I was a part of the team sent in by the University of Cambridge to take part in RMRC 2018, specifically focussing on the computer vision tasks.

One of the more interesting tasks was of doing hazard sign detection. A 2x2 grid of 4 different hazard signs would be provided (out of a total possible 12), and the robot had to navigate to this grid and identify the 4 signs in the correct location.

The first method I experimented with was simple template matching. While this gave excellent results in ideal scenarios, any form of transformation resulted in greatly reduced performance. It was found that the method was especially sensitive to any form of shearing. Hence, I concluded that this was not robust enough, as there was no guarantee that the robot would be able to extract a perfecly aligned image.

I then experimented with SIFT. I was pretty excited to try this out because we had learned about SIFT in one of the modules I had chosen to take in my 2nd year, and this would be a great chance to apply that. Unfortunately, the SIFT descriptors created were not distinguishing enough. This made sense, because many of the signs had similar features (like flames). SIFT descriptors also neglected the colours present in the signs, which were actually one of the most defining characteristics.

I also tried using the popular You Only Look Once (YOLO) algorithm, along with its lighter tinyYOLO version. This was actually a great technique, and would have given great results. However, at this point in the year, I was approaching my final Tripos exams. I did not really have the time to do the necessary prepatory work (YOLO required manual labelling and localisation of all the images, which would be time consuming for 12 classes).

I finally settled on using a simple 12 class Neural Network on TensorFlow, trained with roughly 170 images for each class (obtained using a simple OpenCV webcam script I had written previously). The grid would be extracted, and each of the 4 images would be sliced out. The NN would then run inference on each image, combining the output labels into a 2x2 matrix.
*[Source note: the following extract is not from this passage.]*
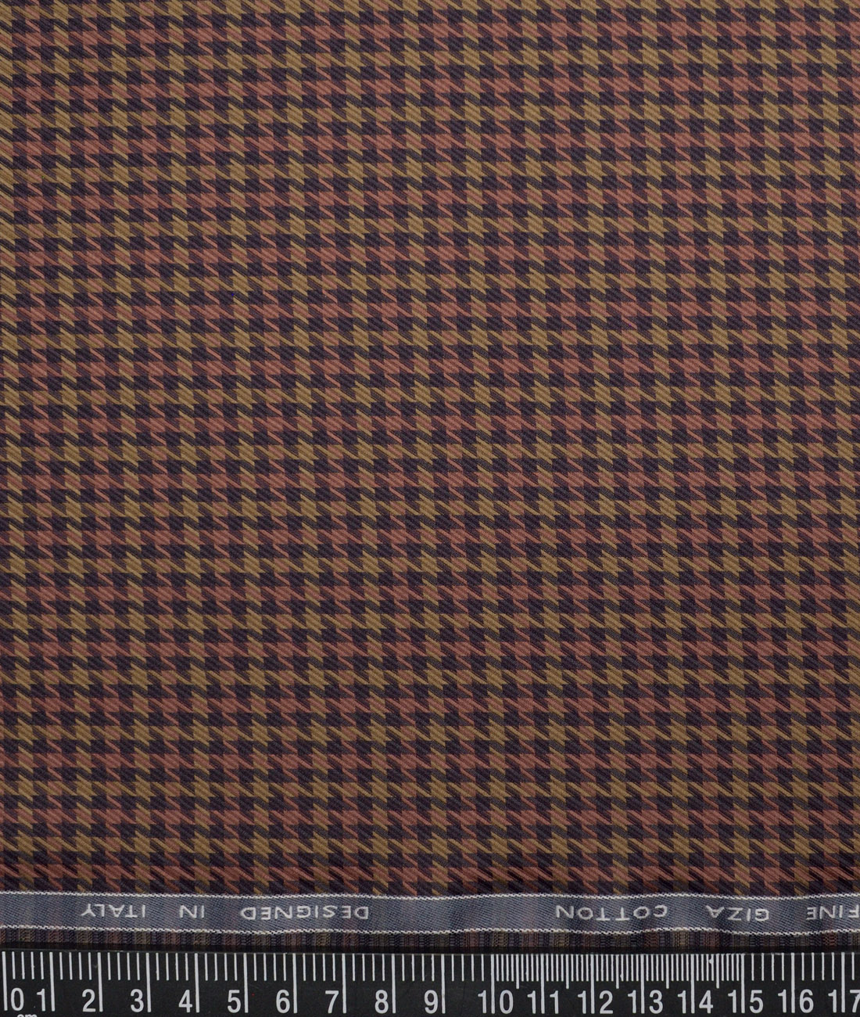This screenshot has height=1017, width=860.
Task: Click the number 12 on the ruler
Action: tap(596, 999)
Here is a small snippet from the final code that did the slicing and results:

if __name__ == "__main__":
  query_path=str(sys.argv[1])
  img=cv2.imread(query_path)
  rows, cols, channels = img.shape
  row4=int(rows/2)
  col4=int(cols/2)
  label_matrix=[]

  for i in range(2):
      for j in range(2):
          new = img[i*row4:(i+1)*row4, j*col4:(j+1)*col4]
          cv2.imwrite("single"+str(i)+str(j)+".jpg", new)
          label=predict("single"+str(i)+str(j)+".jpg")
          label_matrix.append(label)
          
  label_matrix=np.array(label_matrix)
  label_matrix=label_matrix.reshape((2,2))
  print (label_matrix)

Overall, the RMRC experience was really fun and enriching. Aside from all the vision tasks, I also had the chance to help out with the mechanical and electrical components. I particularly enjoyed building the channel for the robot camera to communicate with the workstation using a nifty little module that I found named Motion. I look forward to working on more robotics projects in 2019. We have started work for the Rescue Robot League at RoboCup 2019, and I am looking into autonomous mapping, localisation and navigation (would be great if I could build something lightweight, perhaps in Python, that avoids bulky middleware like ROS).